An exact copy of the line containing "Where should I click to: Open the window" and of every line after it, through the last line of the material, is what should be returned.

────────────────

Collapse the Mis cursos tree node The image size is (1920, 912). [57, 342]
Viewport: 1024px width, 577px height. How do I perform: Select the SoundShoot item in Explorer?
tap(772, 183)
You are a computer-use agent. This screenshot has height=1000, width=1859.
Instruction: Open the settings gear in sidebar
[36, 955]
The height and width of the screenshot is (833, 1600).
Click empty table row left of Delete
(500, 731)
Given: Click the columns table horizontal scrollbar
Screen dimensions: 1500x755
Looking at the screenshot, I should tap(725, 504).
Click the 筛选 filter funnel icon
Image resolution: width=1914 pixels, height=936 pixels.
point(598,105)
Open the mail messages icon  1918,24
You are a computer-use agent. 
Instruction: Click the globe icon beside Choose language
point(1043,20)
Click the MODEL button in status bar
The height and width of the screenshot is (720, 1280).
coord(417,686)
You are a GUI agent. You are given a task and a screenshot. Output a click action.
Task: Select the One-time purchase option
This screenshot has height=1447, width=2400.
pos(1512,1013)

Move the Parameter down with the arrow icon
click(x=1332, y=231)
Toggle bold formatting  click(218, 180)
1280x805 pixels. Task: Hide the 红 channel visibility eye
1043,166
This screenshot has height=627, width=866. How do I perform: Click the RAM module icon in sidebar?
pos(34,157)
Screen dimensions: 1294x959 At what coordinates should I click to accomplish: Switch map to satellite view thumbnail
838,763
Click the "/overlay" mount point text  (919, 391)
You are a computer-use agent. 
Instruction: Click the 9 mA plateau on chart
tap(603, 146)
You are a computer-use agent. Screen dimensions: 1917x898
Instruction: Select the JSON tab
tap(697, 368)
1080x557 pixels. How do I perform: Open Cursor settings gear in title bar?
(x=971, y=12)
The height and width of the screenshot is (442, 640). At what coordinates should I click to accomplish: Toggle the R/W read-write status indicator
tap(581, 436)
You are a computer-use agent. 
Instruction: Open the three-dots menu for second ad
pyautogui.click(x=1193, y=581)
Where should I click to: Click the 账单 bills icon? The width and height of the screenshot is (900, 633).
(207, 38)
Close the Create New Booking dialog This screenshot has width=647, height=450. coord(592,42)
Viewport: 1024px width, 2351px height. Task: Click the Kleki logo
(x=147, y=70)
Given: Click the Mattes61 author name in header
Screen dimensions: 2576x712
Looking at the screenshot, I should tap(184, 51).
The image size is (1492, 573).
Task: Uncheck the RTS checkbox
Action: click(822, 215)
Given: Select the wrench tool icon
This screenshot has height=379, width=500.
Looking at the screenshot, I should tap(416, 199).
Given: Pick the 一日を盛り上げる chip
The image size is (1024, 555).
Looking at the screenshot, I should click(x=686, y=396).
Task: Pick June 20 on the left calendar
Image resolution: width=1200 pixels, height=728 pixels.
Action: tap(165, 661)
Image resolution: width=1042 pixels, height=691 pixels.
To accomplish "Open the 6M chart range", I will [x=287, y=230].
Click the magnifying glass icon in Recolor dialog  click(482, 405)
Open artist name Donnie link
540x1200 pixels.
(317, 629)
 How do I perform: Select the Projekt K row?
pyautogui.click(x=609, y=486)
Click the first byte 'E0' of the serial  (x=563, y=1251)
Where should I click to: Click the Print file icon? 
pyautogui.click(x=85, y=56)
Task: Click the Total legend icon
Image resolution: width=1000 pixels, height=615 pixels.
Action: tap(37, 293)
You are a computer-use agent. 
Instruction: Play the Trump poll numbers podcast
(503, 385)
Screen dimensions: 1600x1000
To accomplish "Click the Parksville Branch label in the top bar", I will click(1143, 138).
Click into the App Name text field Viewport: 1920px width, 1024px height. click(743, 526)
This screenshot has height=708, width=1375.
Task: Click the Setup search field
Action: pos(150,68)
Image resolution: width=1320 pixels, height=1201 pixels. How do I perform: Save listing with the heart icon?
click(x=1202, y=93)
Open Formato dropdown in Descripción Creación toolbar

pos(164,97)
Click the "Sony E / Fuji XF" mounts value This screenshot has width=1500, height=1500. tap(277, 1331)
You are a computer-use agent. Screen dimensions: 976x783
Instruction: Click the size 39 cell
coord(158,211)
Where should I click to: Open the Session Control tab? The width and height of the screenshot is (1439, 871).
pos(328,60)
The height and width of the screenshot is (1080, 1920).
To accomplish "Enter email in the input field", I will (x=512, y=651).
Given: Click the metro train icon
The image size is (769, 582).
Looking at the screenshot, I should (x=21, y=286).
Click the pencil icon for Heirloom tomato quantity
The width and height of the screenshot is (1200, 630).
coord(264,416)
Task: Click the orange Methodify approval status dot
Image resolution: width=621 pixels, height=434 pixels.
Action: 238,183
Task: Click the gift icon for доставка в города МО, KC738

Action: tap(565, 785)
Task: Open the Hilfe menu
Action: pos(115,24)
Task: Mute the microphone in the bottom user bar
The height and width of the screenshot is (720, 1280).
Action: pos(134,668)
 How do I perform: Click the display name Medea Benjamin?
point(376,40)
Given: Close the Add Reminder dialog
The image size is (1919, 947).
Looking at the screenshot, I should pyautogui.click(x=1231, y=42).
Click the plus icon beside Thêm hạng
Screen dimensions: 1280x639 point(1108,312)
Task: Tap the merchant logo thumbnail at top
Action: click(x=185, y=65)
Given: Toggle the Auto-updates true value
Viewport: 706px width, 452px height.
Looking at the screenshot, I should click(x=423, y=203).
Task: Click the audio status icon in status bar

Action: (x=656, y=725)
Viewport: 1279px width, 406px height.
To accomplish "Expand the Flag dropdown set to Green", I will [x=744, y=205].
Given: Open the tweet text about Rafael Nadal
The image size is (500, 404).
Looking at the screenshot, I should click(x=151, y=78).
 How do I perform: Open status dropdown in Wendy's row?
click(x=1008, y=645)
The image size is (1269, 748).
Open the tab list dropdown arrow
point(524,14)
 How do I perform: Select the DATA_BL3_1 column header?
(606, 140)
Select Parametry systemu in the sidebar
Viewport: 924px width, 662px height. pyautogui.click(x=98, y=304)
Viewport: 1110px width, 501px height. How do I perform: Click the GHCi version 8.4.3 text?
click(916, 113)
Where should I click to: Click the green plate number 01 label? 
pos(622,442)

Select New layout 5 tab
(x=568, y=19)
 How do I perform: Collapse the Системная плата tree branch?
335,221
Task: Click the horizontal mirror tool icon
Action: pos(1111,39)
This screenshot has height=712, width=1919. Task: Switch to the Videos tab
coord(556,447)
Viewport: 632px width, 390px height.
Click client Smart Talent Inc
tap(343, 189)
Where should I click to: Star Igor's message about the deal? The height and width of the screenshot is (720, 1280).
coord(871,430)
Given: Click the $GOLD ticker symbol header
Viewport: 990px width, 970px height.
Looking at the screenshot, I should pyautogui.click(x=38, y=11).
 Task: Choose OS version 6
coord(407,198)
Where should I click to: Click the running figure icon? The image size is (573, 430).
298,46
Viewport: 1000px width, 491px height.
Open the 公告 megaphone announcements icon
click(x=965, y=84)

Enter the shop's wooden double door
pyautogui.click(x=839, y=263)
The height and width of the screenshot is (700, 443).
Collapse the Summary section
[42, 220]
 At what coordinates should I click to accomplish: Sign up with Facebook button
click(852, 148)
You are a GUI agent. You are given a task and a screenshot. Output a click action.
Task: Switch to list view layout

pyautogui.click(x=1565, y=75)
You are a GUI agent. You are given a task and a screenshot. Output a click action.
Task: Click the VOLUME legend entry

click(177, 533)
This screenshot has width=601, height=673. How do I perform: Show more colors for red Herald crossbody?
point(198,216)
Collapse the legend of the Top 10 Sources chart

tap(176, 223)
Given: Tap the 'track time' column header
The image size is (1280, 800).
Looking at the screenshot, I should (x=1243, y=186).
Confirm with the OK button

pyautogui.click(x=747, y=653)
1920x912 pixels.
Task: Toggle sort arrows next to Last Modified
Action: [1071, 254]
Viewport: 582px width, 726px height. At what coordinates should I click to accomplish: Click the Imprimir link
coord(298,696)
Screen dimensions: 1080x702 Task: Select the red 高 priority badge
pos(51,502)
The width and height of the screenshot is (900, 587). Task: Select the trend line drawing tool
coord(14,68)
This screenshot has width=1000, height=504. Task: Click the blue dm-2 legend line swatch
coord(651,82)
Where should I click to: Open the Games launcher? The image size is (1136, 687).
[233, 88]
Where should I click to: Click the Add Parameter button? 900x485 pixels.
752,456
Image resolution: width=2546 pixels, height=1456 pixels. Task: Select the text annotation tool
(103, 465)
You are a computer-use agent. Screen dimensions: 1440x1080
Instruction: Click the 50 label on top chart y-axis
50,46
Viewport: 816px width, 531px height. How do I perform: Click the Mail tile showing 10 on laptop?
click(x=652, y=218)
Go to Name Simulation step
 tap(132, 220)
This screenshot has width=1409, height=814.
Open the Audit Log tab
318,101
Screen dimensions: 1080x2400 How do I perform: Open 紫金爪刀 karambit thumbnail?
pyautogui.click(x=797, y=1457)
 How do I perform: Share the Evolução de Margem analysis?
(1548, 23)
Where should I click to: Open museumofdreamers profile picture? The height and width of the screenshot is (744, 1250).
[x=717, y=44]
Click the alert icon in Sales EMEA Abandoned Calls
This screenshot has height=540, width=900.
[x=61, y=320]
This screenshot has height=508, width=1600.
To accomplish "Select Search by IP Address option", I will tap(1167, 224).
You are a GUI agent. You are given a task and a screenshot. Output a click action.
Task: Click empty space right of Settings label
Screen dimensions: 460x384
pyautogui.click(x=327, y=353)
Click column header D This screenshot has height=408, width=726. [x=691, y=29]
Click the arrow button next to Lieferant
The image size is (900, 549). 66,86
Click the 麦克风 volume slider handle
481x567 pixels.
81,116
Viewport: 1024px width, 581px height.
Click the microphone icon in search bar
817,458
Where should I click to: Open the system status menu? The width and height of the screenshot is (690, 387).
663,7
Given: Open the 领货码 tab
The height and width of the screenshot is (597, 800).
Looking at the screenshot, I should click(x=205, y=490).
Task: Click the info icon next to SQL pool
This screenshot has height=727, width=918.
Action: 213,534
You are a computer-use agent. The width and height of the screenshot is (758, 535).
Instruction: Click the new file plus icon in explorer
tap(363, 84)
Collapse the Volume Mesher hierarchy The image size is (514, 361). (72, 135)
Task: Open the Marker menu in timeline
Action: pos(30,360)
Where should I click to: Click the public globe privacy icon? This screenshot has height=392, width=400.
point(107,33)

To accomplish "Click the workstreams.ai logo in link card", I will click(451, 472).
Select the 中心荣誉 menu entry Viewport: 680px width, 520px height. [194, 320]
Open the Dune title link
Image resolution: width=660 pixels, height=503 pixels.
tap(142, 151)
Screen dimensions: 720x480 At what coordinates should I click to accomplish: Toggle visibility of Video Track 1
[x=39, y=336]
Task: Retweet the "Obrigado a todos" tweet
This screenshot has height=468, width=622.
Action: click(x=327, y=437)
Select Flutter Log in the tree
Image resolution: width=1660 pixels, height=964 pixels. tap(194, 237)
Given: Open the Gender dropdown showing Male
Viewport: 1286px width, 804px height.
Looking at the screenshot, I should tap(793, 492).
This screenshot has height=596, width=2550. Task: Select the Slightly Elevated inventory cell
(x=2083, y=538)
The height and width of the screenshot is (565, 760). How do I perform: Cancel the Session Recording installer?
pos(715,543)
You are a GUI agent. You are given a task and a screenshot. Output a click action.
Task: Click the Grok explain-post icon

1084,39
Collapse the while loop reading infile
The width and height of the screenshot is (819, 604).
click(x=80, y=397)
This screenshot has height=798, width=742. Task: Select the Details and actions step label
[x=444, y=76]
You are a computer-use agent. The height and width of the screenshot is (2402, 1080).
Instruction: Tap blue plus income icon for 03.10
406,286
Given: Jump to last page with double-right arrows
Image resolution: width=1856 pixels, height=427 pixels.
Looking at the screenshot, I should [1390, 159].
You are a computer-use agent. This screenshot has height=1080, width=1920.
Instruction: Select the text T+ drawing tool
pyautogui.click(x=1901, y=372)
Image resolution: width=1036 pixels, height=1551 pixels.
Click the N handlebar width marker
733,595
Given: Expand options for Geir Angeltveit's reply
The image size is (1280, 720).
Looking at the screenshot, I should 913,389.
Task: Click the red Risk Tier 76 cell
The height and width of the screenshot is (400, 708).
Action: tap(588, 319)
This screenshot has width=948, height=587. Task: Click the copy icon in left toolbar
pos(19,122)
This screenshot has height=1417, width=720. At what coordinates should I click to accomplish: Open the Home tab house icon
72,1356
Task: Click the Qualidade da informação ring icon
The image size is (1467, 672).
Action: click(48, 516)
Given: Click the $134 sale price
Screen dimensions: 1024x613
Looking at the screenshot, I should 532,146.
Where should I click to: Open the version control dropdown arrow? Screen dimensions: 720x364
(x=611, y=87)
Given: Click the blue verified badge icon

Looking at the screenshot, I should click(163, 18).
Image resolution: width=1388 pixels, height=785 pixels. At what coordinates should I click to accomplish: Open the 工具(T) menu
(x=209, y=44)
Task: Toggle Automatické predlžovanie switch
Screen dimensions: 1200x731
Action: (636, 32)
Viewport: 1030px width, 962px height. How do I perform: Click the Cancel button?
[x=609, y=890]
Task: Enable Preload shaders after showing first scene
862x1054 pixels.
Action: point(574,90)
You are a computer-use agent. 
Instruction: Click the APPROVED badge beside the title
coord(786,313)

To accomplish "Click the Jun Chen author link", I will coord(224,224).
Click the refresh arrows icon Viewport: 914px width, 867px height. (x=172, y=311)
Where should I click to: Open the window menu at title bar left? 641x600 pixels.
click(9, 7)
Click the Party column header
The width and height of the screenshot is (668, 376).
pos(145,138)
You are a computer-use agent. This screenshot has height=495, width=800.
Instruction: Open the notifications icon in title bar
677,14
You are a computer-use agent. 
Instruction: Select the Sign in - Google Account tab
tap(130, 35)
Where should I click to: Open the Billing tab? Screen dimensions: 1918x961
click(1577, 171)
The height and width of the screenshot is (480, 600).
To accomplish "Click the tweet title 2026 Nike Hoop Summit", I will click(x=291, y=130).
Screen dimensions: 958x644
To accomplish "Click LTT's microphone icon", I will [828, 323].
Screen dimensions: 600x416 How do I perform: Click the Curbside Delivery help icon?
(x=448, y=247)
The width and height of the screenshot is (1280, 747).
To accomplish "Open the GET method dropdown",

────────────────

Reply to the exercise |
Where should I click to: Open the window menu at title bar left? 641x600 pixels.
click(9, 7)
Click the Party column header
The width and height of the screenshot is (668, 376).
pos(145,138)
You are a computer-use agent. This screenshot has height=495, width=800.
Instruction: Open the notifications icon in title bar
677,14
You are a computer-use agent. 
Instruction: Select the Sign in - Google Account tab
tap(130, 35)
Where should I click to: Open the Billing tab? Screen dimensions: 1918x961
click(1577, 171)
The height and width of the screenshot is (480, 600).
To accomplish "Click the tweet title 2026 Nike Hoop Summit", I will click(x=291, y=130).
Screen dimensions: 958x644
To accomplish "Click LTT's microphone icon", I will [828, 323].
Screen dimensions: 600x416 How do I perform: Click the Curbside Delivery help icon?
(x=448, y=247)
The width and height of the screenshot is (1280, 747).
To accomplish "Open the GET method dropdown",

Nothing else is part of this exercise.